→ Exercise requirements
Reproduce every line of the listing below verbatim, keeping each one unaltered.

--

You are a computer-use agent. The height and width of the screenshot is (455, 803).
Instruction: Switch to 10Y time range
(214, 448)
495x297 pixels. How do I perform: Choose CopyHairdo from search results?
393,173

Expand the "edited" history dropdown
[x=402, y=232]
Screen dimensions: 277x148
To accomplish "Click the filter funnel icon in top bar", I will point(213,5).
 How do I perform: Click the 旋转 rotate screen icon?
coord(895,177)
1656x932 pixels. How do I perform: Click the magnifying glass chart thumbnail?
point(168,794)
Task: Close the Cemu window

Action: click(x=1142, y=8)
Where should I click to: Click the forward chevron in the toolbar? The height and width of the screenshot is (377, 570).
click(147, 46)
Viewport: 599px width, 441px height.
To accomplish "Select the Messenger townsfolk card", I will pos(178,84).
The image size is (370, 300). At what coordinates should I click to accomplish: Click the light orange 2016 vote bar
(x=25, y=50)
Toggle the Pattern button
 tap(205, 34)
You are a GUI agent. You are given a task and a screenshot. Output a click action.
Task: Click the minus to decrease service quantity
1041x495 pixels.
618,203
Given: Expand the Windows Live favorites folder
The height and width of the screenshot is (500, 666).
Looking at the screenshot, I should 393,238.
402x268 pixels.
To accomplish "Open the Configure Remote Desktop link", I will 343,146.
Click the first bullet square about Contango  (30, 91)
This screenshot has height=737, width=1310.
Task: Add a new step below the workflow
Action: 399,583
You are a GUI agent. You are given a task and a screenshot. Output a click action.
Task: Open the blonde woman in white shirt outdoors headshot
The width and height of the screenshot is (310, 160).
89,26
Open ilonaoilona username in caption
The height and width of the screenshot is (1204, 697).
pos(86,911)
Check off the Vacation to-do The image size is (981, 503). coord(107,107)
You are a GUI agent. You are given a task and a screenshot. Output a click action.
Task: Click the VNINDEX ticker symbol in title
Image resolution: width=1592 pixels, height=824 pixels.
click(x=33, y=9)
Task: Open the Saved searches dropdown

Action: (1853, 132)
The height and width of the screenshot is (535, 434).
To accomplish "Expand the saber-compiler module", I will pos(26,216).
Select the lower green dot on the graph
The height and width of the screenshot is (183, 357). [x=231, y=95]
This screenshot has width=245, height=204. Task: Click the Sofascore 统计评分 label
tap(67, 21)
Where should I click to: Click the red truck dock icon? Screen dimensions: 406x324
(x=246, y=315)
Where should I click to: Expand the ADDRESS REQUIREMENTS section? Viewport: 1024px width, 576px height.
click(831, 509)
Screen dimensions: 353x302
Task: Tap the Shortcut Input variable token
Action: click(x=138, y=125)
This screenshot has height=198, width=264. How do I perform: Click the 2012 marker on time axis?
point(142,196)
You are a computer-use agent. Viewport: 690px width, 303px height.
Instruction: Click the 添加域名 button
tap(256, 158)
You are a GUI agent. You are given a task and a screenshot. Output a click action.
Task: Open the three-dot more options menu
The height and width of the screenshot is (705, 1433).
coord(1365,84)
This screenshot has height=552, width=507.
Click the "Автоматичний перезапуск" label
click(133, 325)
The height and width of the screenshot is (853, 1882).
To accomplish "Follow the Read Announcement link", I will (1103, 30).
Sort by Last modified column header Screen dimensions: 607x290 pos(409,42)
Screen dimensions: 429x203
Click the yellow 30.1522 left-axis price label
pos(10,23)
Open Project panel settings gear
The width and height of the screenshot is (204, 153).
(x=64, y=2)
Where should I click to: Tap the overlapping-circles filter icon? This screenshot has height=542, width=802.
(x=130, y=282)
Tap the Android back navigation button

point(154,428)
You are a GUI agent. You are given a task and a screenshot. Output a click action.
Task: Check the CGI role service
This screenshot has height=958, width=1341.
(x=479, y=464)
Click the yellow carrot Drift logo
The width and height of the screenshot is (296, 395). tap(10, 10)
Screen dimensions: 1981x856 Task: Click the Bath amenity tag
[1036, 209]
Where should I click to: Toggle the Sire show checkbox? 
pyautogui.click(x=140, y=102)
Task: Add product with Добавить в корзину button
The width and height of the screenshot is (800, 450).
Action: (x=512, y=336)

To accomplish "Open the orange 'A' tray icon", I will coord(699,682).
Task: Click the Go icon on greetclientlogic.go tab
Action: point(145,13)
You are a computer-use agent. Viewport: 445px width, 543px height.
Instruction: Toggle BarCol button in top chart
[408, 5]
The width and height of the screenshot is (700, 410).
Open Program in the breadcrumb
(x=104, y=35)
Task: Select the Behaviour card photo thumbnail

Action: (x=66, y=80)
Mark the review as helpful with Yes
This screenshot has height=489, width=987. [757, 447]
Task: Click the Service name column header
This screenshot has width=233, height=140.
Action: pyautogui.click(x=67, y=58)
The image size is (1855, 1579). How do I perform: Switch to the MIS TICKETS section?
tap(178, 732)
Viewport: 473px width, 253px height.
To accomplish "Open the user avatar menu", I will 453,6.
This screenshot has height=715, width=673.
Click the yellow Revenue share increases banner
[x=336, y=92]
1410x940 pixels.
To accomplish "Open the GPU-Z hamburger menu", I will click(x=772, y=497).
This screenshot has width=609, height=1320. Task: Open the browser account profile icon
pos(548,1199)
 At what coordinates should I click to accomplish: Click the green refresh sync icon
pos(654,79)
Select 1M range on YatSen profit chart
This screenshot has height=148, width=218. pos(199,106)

--

→ Result of this exercise
You are a computer-use agent. The height and width of the screenshot is (455, 803).
Instruction: Switch to 10Y time range
(214, 448)
495x297 pixels. How do I perform: Choose CopyHairdo from search results?
393,173

Expand the "edited" history dropdown
[x=402, y=232]
Screen dimensions: 277x148
To accomplish "Click the filter funnel icon in top bar", I will point(213,5).
 How do I perform: Click the 旋转 rotate screen icon?
coord(895,177)
1656x932 pixels. How do I perform: Click the magnifying glass chart thumbnail?
point(168,794)
Task: Close the Cemu window

Action: click(x=1142, y=8)
Where should I click to: Click the forward chevron in the toolbar? The height and width of the screenshot is (377, 570).
click(147, 46)
Viewport: 599px width, 441px height.
To accomplish "Select the Messenger townsfolk card", I will pos(178,84).
The image size is (370, 300). At what coordinates should I click to accomplish: Click the light orange 2016 vote bar
(x=25, y=50)
Toggle the Pattern button
 tap(205, 34)
You are a GUI agent. You are given a task and a screenshot. Output a click action.
Task: Click the minus to decrease service quantity
1041x495 pixels.
618,203
Given: Expand the Windows Live favorites folder
The height and width of the screenshot is (500, 666).
Looking at the screenshot, I should 393,238.
402x268 pixels.
To accomplish "Open the Configure Remote Desktop link", I will 343,146.
Click the first bullet square about Contango  (30, 91)
This screenshot has height=737, width=1310.
Task: Add a new step below the workflow
Action: 399,583
You are a GUI agent. You are given a task and a screenshot. Output a click action.
Task: Open the blonde woman in white shirt outdoors headshot
The width and height of the screenshot is (310, 160).
89,26
Open ilonaoilona username in caption
The height and width of the screenshot is (1204, 697).
pos(86,911)
Check off the Vacation to-do The image size is (981, 503). coord(107,107)
You are a GUI agent. You are given a task and a screenshot. Output a click action.
Task: Click the VNINDEX ticker symbol in title
Image resolution: width=1592 pixels, height=824 pixels.
click(x=33, y=9)
Task: Open the Saved searches dropdown

Action: (1853, 132)
The height and width of the screenshot is (535, 434).
To accomplish "Expand the saber-compiler module", I will pos(26,216).
Select the lower green dot on the graph
The height and width of the screenshot is (183, 357). [x=231, y=95]
This screenshot has width=245, height=204. Task: Click the Sofascore 统计评分 label
tap(67, 21)
Where should I click to: Click the red truck dock icon? Screen dimensions: 406x324
(x=246, y=315)
Where should I click to: Expand the ADDRESS REQUIREMENTS section? Viewport: 1024px width, 576px height.
click(831, 509)
Screen dimensions: 353x302
Task: Tap the Shortcut Input variable token
Action: click(x=138, y=125)
This screenshot has height=198, width=264. How do I perform: Click the 2012 marker on time axis?
point(142,196)
You are a computer-use agent. Viewport: 690px width, 303px height.
Instruction: Click the 添加域名 button
tap(256, 158)
You are a GUI agent. You are given a task and a screenshot. Output a click action.
Task: Open the three-dot more options menu
The height and width of the screenshot is (705, 1433).
coord(1365,84)
This screenshot has height=552, width=507.
Click the "Автоматичний перезапуск" label
click(133, 325)
The height and width of the screenshot is (853, 1882).
To accomplish "Follow the Read Announcement link", I will (1103, 30).
Sort by Last modified column header Screen dimensions: 607x290 pos(409,42)
Screen dimensions: 429x203
Click the yellow 30.1522 left-axis price label
pos(10,23)
Open Project panel settings gear
The width and height of the screenshot is (204, 153).
(x=64, y=2)
Where should I click to: Tap the overlapping-circles filter icon? This screenshot has height=542, width=802.
(x=130, y=282)
Tap the Android back navigation button

point(154,428)
You are a GUI agent. You are given a task and a screenshot. Output a click action.
Task: Check the CGI role service
This screenshot has height=958, width=1341.
(x=479, y=464)
Click the yellow carrot Drift logo
The width and height of the screenshot is (296, 395). tap(10, 10)
Screen dimensions: 1981x856 Task: Click the Bath amenity tag
[1036, 209]
Where should I click to: Toggle the Sire show checkbox? 
pyautogui.click(x=140, y=102)
Task: Add product with Добавить в корзину button
The width and height of the screenshot is (800, 450).
Action: (x=512, y=336)

To accomplish "Open the orange 'A' tray icon", I will coord(699,682).
Task: Click the Go icon on greetclientlogic.go tab
Action: point(145,13)
You are a computer-use agent. Viewport: 445px width, 543px height.
Instruction: Toggle BarCol button in top chart
[408, 5]
The width and height of the screenshot is (700, 410).
Open Program in the breadcrumb
(x=104, y=35)
Task: Select the Behaviour card photo thumbnail

Action: (x=66, y=80)
Mark the review as helpful with Yes
This screenshot has height=489, width=987. [757, 447]
Task: Click the Service name column header
This screenshot has width=233, height=140.
Action: pyautogui.click(x=67, y=58)
The image size is (1855, 1579). How do I perform: Switch to the MIS TICKETS section?
tap(178, 732)
Viewport: 473px width, 253px height.
To accomplish "Open the user avatar menu", I will 453,6.
This screenshot has height=715, width=673.
Click the yellow Revenue share increases banner
[x=336, y=92]
1410x940 pixels.
To accomplish "Open the GPU-Z hamburger menu", I will click(x=772, y=497).
This screenshot has width=609, height=1320. Task: Open the browser account profile icon
pos(548,1199)
 At what coordinates should I click to accomplish: Click the green refresh sync icon
pos(654,79)
Select 1M range on YatSen profit chart
This screenshot has height=148, width=218. pos(199,106)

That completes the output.